A small Vietnamese National Army was formed under French command, along with anti-guerrilla units raised particularly among the mountain tribes. By 1952, the Vietnamese National Army numbered 50,000 men, the Laotian army 15,000 and the Cambodian army another 10,000. Although the full potential of these Indochinese forces was never realized, some 27,000 Indochinese died fighting for the French.
French training efforts for local Vietnamese units were concentrated in the north. In late 1948, they established the Vietnamese National Military Academy in the city of Hue. This was designed to train infantry platoon leaders with a nine-month officers’ course. It moved to Dalat two years later because of better local weather. The latter was home to the armour school, but this moved to Thu Duc, along with the engineer school. By the end of 1951, there were 800 Vietnamese officers serving.

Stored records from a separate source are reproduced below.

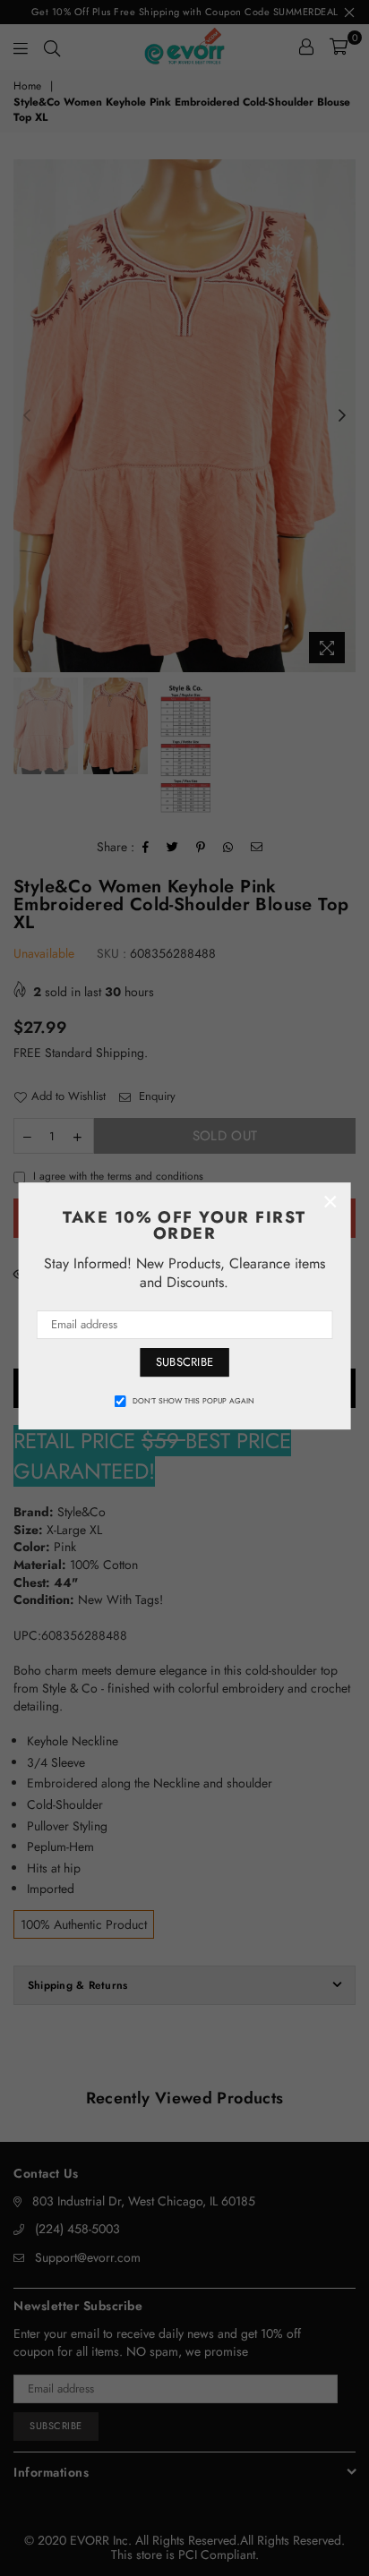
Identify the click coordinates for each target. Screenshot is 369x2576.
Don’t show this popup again (193, 1400)
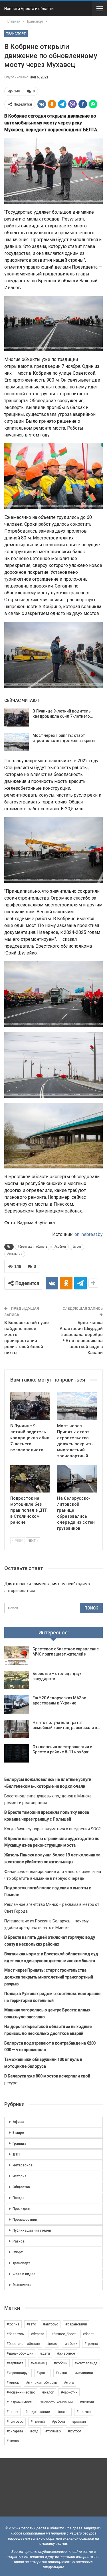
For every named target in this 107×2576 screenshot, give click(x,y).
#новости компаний (56, 2402)
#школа (13, 2441)
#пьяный (38, 2422)
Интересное (23, 2165)
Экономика (22, 2285)
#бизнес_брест (63, 2334)
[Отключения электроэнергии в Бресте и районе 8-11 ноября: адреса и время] (16, 1753)
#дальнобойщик (20, 2353)
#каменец (39, 2363)
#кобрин (60, 1246)
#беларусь (15, 2334)
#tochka (13, 2324)
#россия (79, 2422)
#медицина (83, 2373)
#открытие (14, 1253)
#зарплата (15, 2363)
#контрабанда (86, 2363)
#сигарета (15, 2431)
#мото (69, 2383)
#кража (43, 2373)
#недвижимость (20, 2402)
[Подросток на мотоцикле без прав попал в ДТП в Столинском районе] (30, 1479)
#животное (66, 2353)
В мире (18, 2133)
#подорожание (37, 2412)
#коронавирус (18, 2373)
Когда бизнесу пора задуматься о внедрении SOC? (52, 1829)
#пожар (63, 2412)
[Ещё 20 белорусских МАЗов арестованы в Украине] (16, 1704)
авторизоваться (19, 1590)
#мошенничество (21, 2392)
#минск (13, 2383)
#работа (58, 2422)
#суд (34, 2431)
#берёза (37, 2334)
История (20, 2176)
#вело (52, 2344)
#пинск (12, 2412)
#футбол (75, 2431)
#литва (61, 2373)
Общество (21, 2187)
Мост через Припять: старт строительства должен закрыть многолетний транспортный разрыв (48, 1977)
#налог (48, 2392)
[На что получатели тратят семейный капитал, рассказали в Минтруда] (16, 1729)
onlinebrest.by (88, 1234)
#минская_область (41, 2383)
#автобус (50, 2324)
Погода (19, 2198)
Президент (22, 2209)
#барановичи (76, 2324)
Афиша (18, 2122)
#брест (88, 2334)
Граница (19, 2144)
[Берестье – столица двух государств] (16, 1680)
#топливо (53, 2431)
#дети (45, 2353)
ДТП (16, 2154)
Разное (19, 2241)
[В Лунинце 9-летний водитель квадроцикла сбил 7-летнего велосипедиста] (16, 718)
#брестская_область (33, 1246)
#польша (83, 2412)
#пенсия (87, 2402)
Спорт (18, 2252)
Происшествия (25, 2220)
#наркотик (69, 2392)
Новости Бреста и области (29, 8)
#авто (31, 2324)
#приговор (15, 2422)
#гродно (91, 2344)
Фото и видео (24, 2274)
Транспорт (16, 34)
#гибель (70, 2344)
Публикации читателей (32, 2230)
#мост (76, 1246)
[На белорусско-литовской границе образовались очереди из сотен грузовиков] (77, 1479)
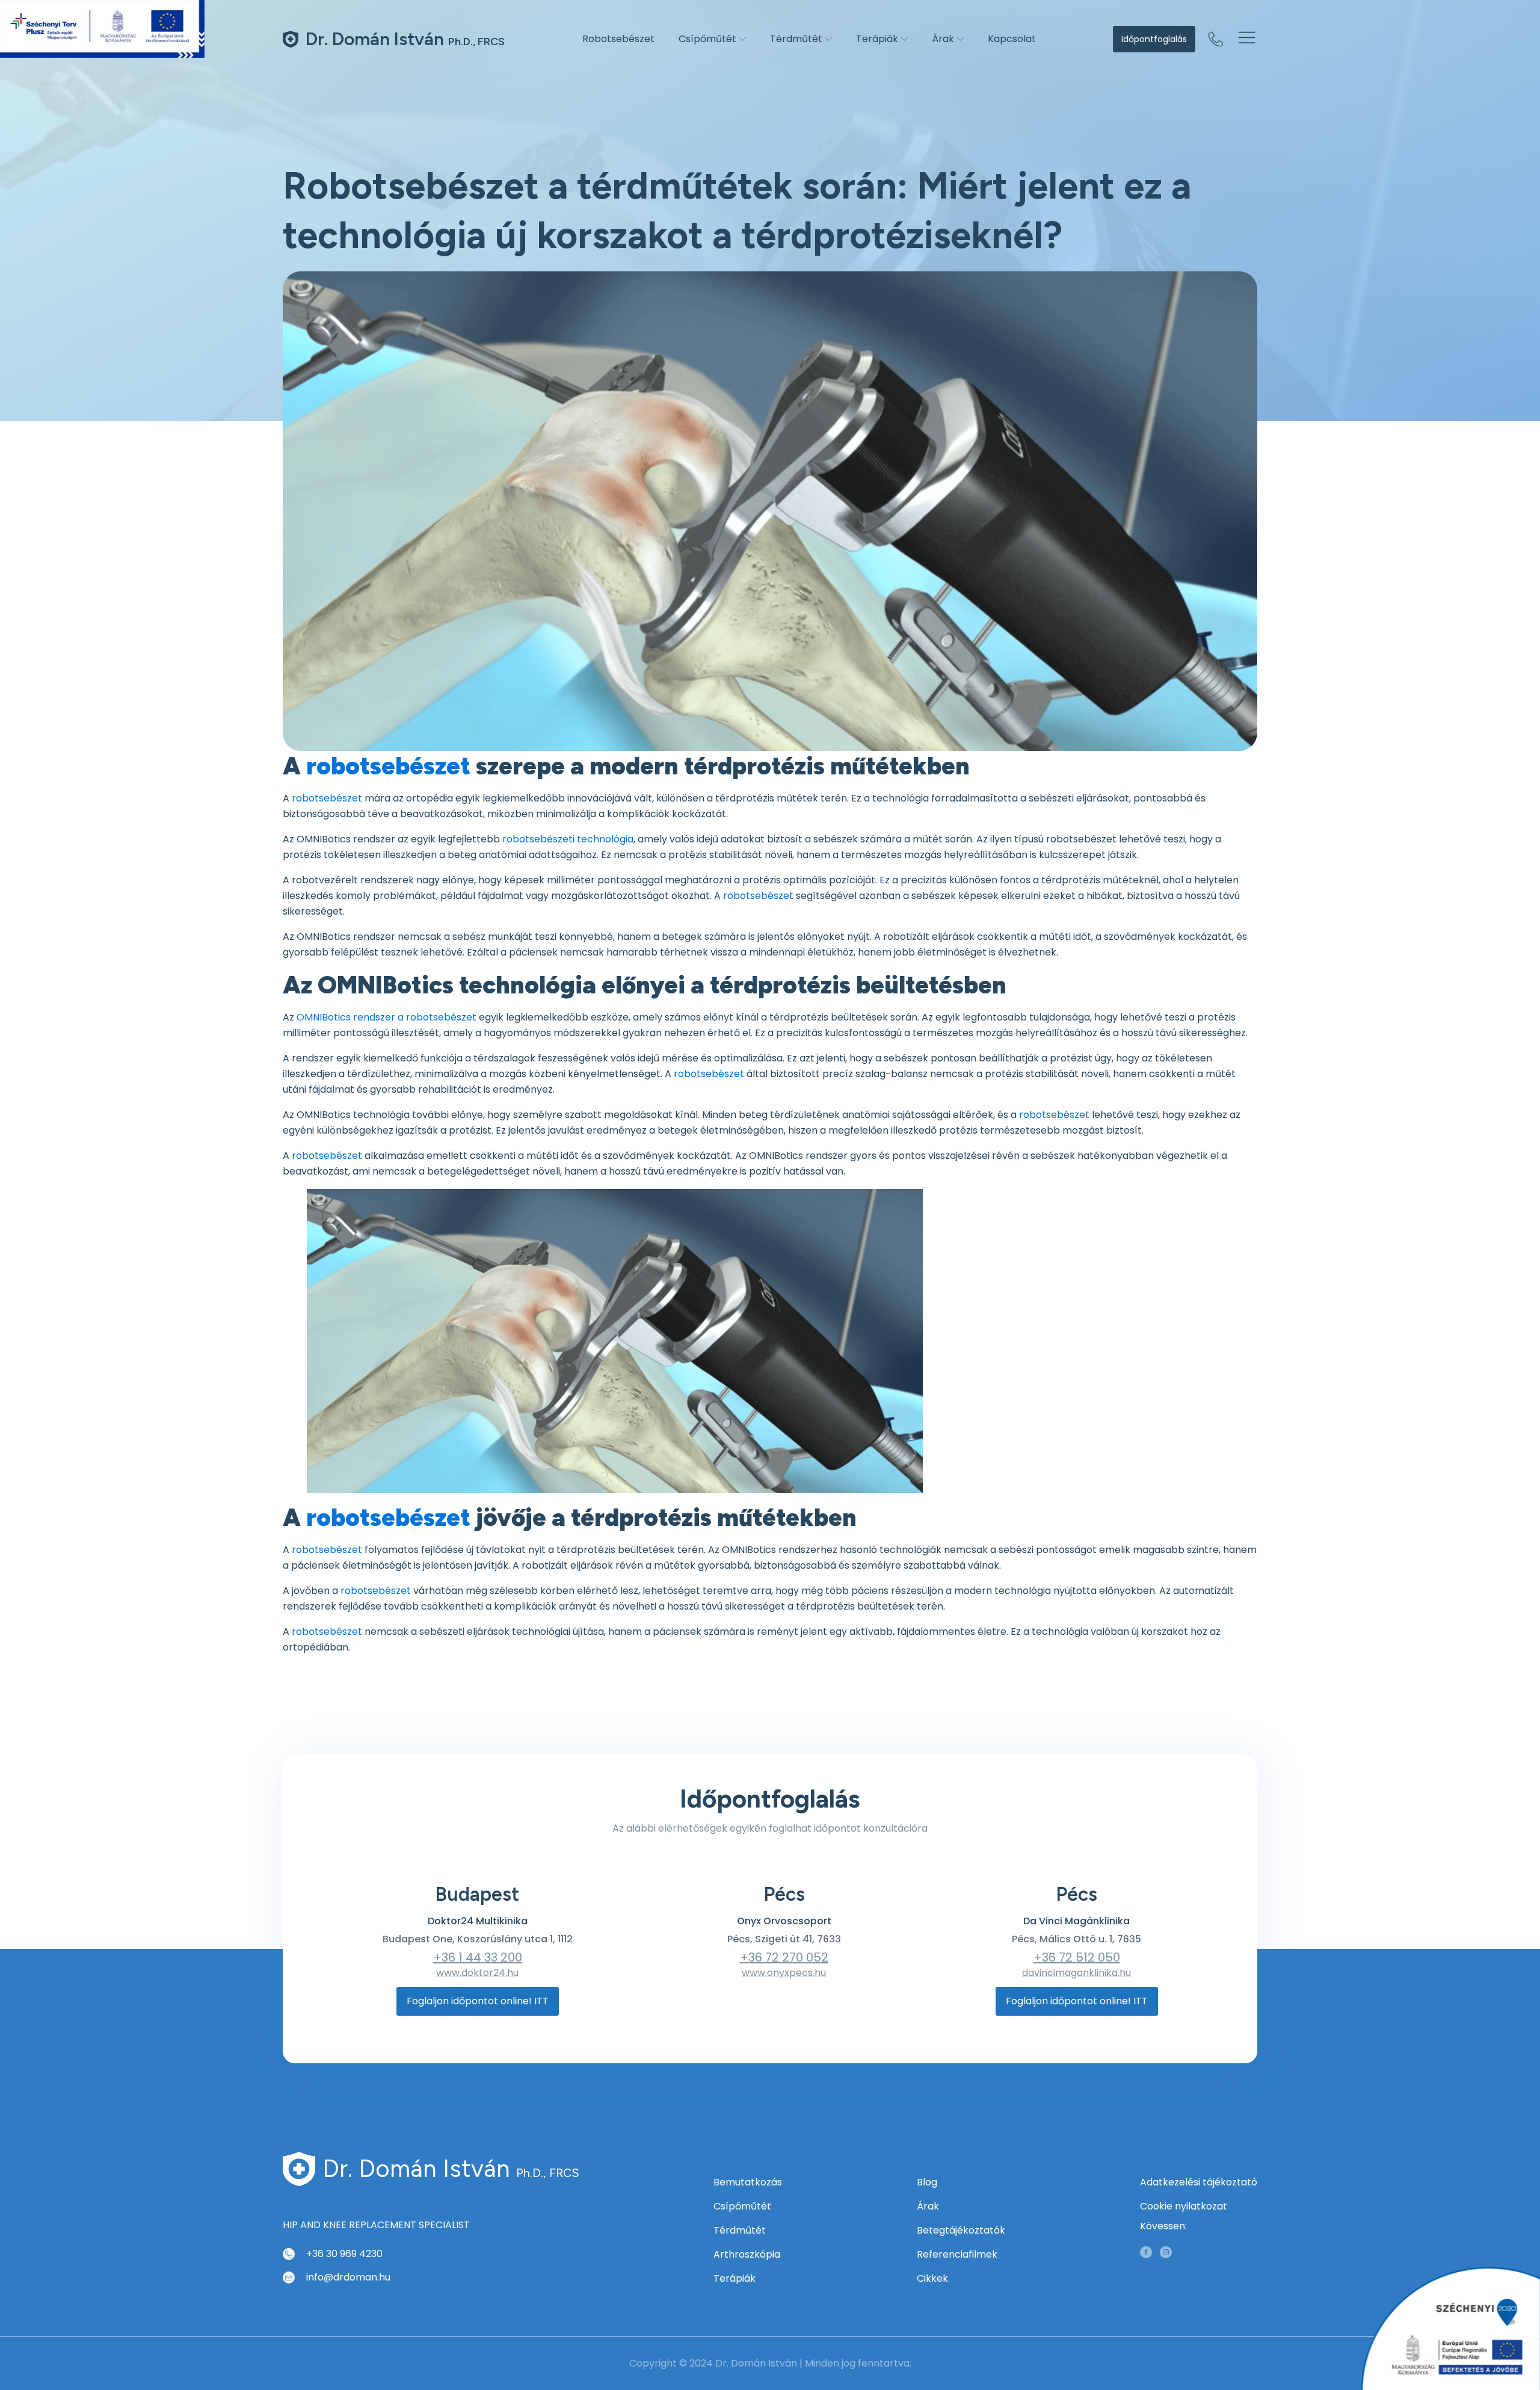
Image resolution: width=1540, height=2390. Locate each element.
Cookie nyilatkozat (1183, 2206)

The French also set up the national non-commissioned officers’ academy in Quang Yen Province, Tonkin, in 1951. The following year, this was followed by a staff college in Hanoi. This was as a result of the French Expeditionary Force setting up a tactical instruction centre, designed to train mobile group, battalion and company commanders. Notably, intelligence and logistics schools were not established until the late 1950s. This was to prove to be a serious omission on the part of the French.
French forces in Indochina included a postscript from Korea. The French Bataillon de Corée (Korea Battalion), which was raised from volunteers from all branches of the French army, metropolitan, colonial and Foreign Legion to serve in Korea, arrived in Indochina in October 1953. This formed the cadre of the two-battalion-strong Régiment de Corée. This was practically destroyed in the central Highlands, around An Khe and Pleiku, while serving with the Groupe Mobile 100 in June–July 1954.
The French logistical supply chain, stretching all the way back to Algeria and France, proved to be the expeditionary force’s Achilles heel. In Paris, the war was not a priority. Many either did not support it or simply saw it as an overblown police operation. Shipping or flying ammunition and weapons to Indochina was lengthy and expensive, and was again unpopular for this reason.
Once in-country, the high command in Hanoi struggled to distribute supplies to the troops. In the immediate Red River Delta area around Hanoi, and indeed in the south, it was not such a problem, but getting supplies to the outlying garrisons and large operations was another matter.
The French were reliant on two methods of supporting their soldiers. The first was land-based, using the roads and rivers. Whilst this was relatively easy to do, both were always very vulnerable to ambush. Viet Minh attacks on supply barges on the Black River trying to reach the garrison at Hao Binh contributed to General Salan’s decision to abandon the town. French airlift capabilities were simply not sufficient. Initially, they had to rely on old Ju-52s, but even with the arrival of newer C-47s and C-119s, they could never muster more than 100 transport planes. They were required to run supply flights, move reinforcements and drop paratroops. By the time of Dien Bien Phu, they were stretched to the limit.